**Selected passage**
How I Use Strategic Prayer To Help A Child In Crisis
When I was younger, my worldview was black and white. The longer I work in ministry the more I am reminded that gray is a color too. Several years ago we had the privilege of coaching a family who was fostering a child who was walking through a very difficult season. After several months of escalating emotion, the decision was made for the child to be placed in a pediatric behavioral health facility. The choice was not an easy one – but it was the best one for that moment, for that kiddo. Given the complexity of the situation and the size of our organization at the time (very small!), we decided to travel to be with the family during this time.
Sitting in the car with the Hubs on the way to the hospital I just prayed. I had never been inside a place like this, and truly had no idea what to expect. On the other side of several years ministering in this space, I have now experienced many sides to these types of interventions and have a long list of trauma related conferences, teachings and break out sessions under my belt. But at this point in our ministry journey this was taking it to a whole ‘nother level. But we were both convicted that this was where we needed to be.
We walked in and prayed using our strategic prayer approach with the family while sitting in a sea of other families. Just sitting quietly on cracked leather-looking chairs in a variety of drab colors. The well-worn carpet and yellow-hued- walls did not provide an inviting ambiance in the waiting room. Some people scrolled through their phones, others talked (somewhat loudly) on their cells. Very few talked to each other. Our little group huddled together and invited the Holy Spirit into this space.
I personally could feel the difference as we prayed and praised in the middle of one of the most hopeless feeling spaces I have ever experienced.

**Given entries**
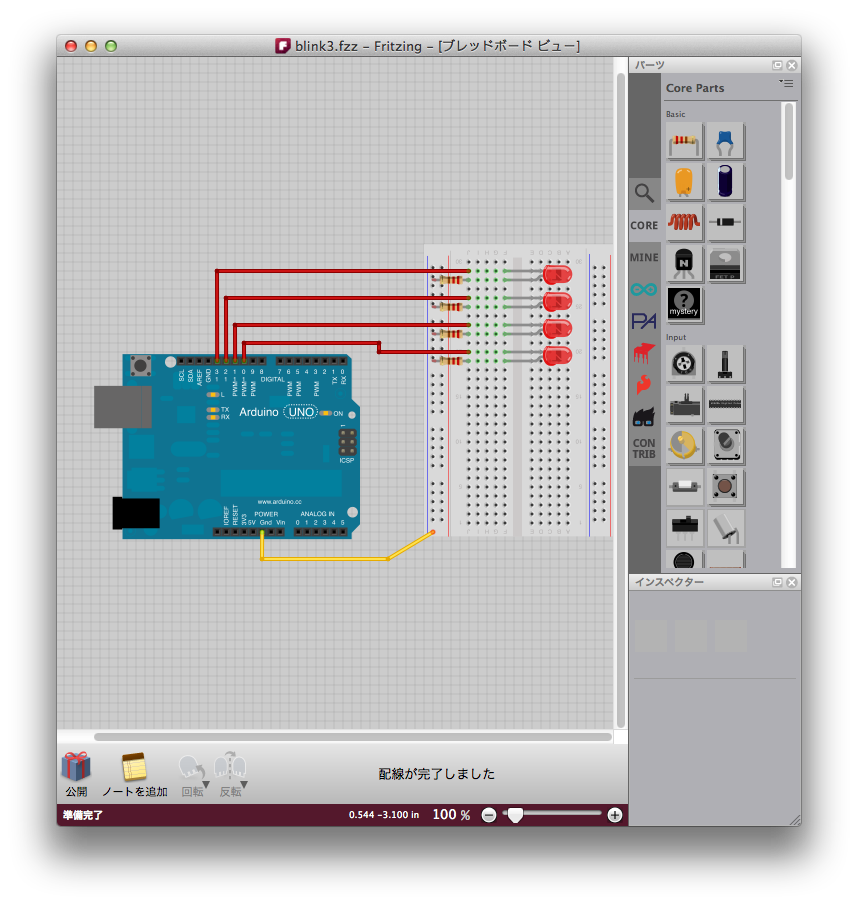Viewport: 858px width, 905px height.
Task: Click the 公開 gift box icon
Action: (x=76, y=768)
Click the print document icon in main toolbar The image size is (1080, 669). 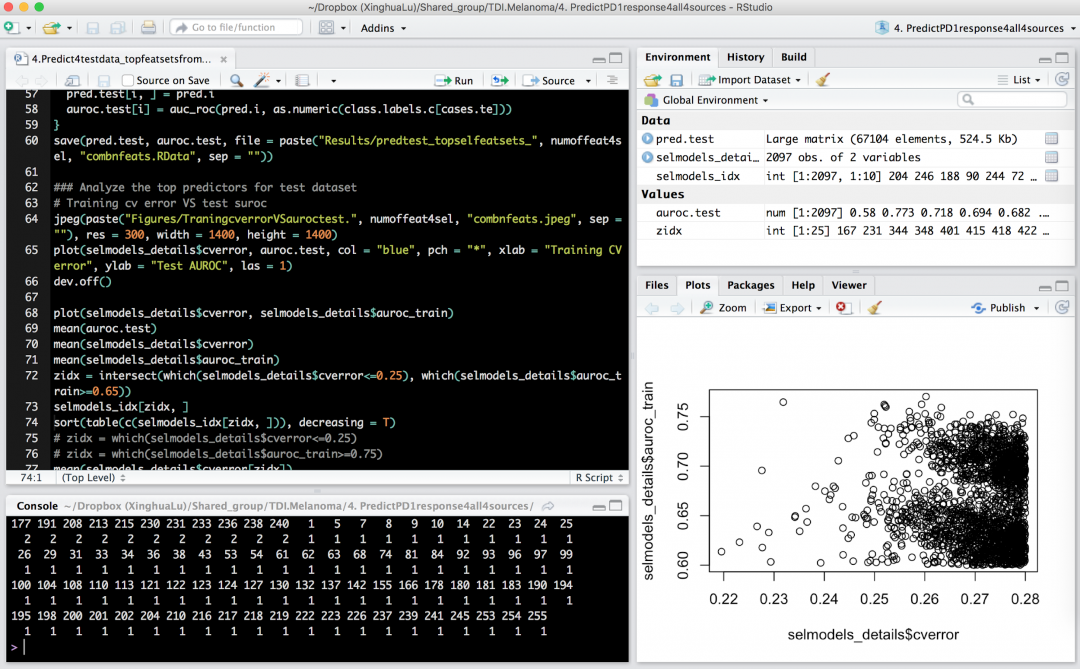coord(148,28)
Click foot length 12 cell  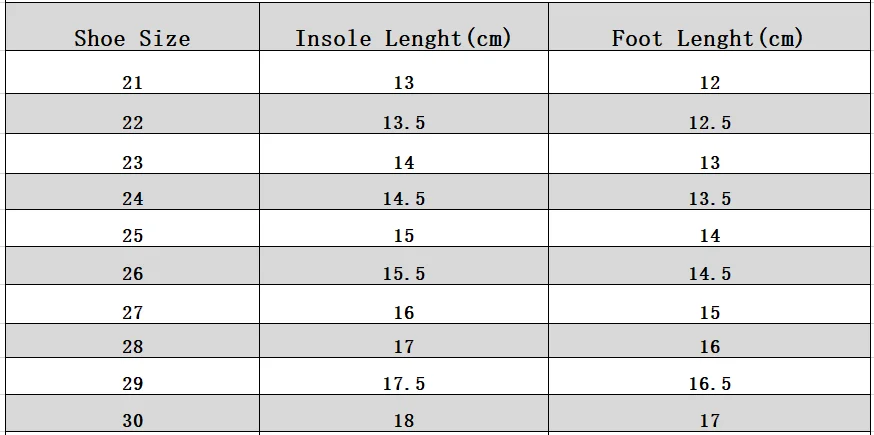(x=709, y=83)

**Apply what you read**
1) In the strategic prayer piece, where was the foster child placed after months of escalating emotion?
2) Please repeat the stretch of the strategic prayer piece from "We walked in" through "have ever experienced.".
The material comes from a separate source.

**Answers by item number**
1) In a pediatric behavioral health facility.

2)
We walked in and prayed using our strategic prayer approach with the family while sitting in a sea of other families. Just sitting quietly on cracked leather-looking chairs in a variety of drab colors. The well-worn carpet and yellow-hued- walls did not provide an inviting ambiance in the waiting room. Some people scrolled through their phones, others talked (somewhat loudly) on their cells. Very few talked to each other. Our little group huddled together and invited the Holy Spirit into this space.
I personally could feel the difference as we prayed and praised in the middle of one of the most hopeless feeling spaces I have ever experienced.